Unlike the abstract art and neo-classical choreography of “Bach 25”, in “STAR DUST” the dancers portray several Bowie characters, wearing costumes and makeup inspired by some of his most iconic looks, the lip-syncing and telling the stories of his words through movement.
“I always feel like his music conjures up a bit of an image or a storyline when you listen to it; there’s more dimensions to it,” Rhoden said. “I just found it extremely inspiring.”
Audiences can expect to see dancers perform classics such as “Space Oddity”, “Heroes” and many more. The piece begins with the haunting “Lazarus,” from Bowie’s latest album, “Blackstar,” released just before the artist’s death in 2016, and includes songs from across his long career. Some other Rhoden favorites include “Life on Mars”, “Rock ‘n’ Roll Suicide” and, as befits a famous choreographer, “Let’s Dance”.
Rhoden said “STAR DUST,” which debuted in 2016, has been one of her most in-demand shows.

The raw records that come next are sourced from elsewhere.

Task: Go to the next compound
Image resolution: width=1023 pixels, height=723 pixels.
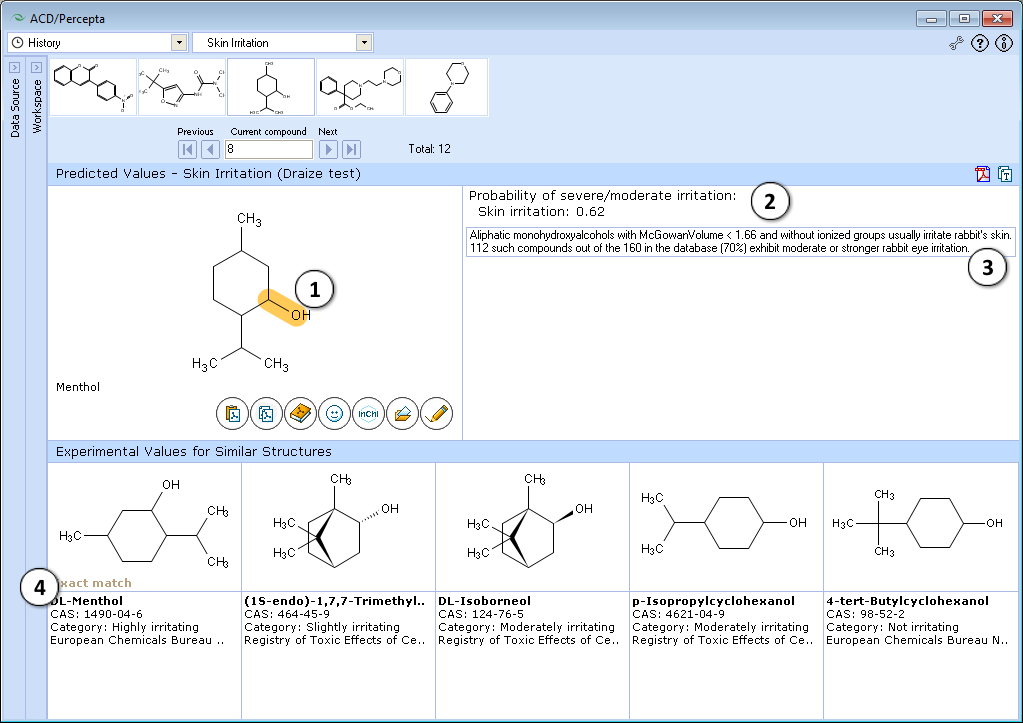Action: point(328,149)
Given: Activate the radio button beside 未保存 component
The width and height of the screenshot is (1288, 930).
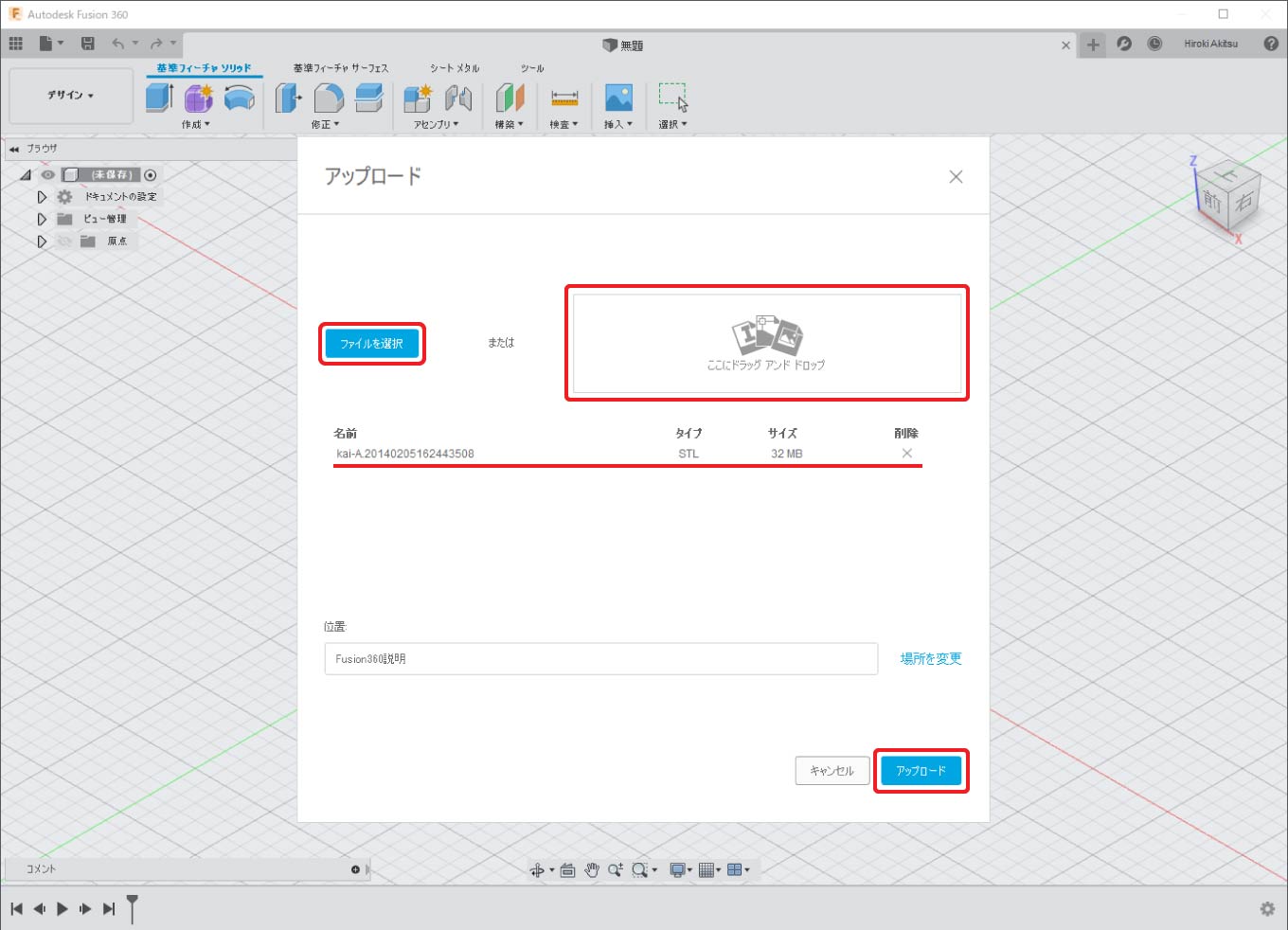Looking at the screenshot, I should click(151, 175).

This, he said, speaks to Bowie’s lasting legacy. “He inspired whole generations of musicians and artists, beyond his life here,” he said. “It’s one of those things that has real resonance.”
The New York-based Complexions has “always been about diversity and inclusion,” with a message of unity, Rhoden said. As the website Complexions states, “the company’s main innovation is that dance should be about breaking down boundaries, not reinforcing them.”
The company was founded by Rhoden and Desmond Richardson in 1994, after the two collaborated on a show that brought together many of their friends from a wide range of dance companies, backgrounds and experiences. This diversity – “not only racial, ethnic and physical”, but also in terms of dance genres, including classical ballet, modern dance, hip-hop and more, he said – has proved to create an electrifying result on stage, and the success of the show led to the creation of what is now the long-time dance company.
“Nowadays it’s more common to mix genres. In many ways, I think we were a little ahead of our time,” Rhoden noted. “When you see a performance by Complexions, you will definitely see this diversity. In every area where we can, we push the beauty of celebrating our differences, celebrating the fact that we come from different worlds, have different points of view and show the beauty of harmony in very different elements blended together.”
While Complexions’ shows have toured the world, the Stanford date will mark the company’s first appearance in the Bay Area. The performance is co-produced by Stanford Live and the San Francisco Ballet, which will present its own “Starry Nights” program August 5-6. Rhoden has an ongoing and loving relationship with the San Francisco Ballet, having completed a number of works with the company in the past, including, most recently, premiering “The Promised Land” with the company in April of this year.
He hopes local dance fans who have enjoyed his work with the San Francisco Ballet will also be interested in checking out Complexions.
“I’m really excited to bring my company and show the public what we are,” he said.
Complexions Contemporary Ballet presents “STAR DUST: From Bach to Bowie,” Wednesday, August 3 at 8 p.m. at Frost Amphitheatre, 351 Lasuen St., Stanford. Tickets start at $40. More information is available at live.stanford.edu.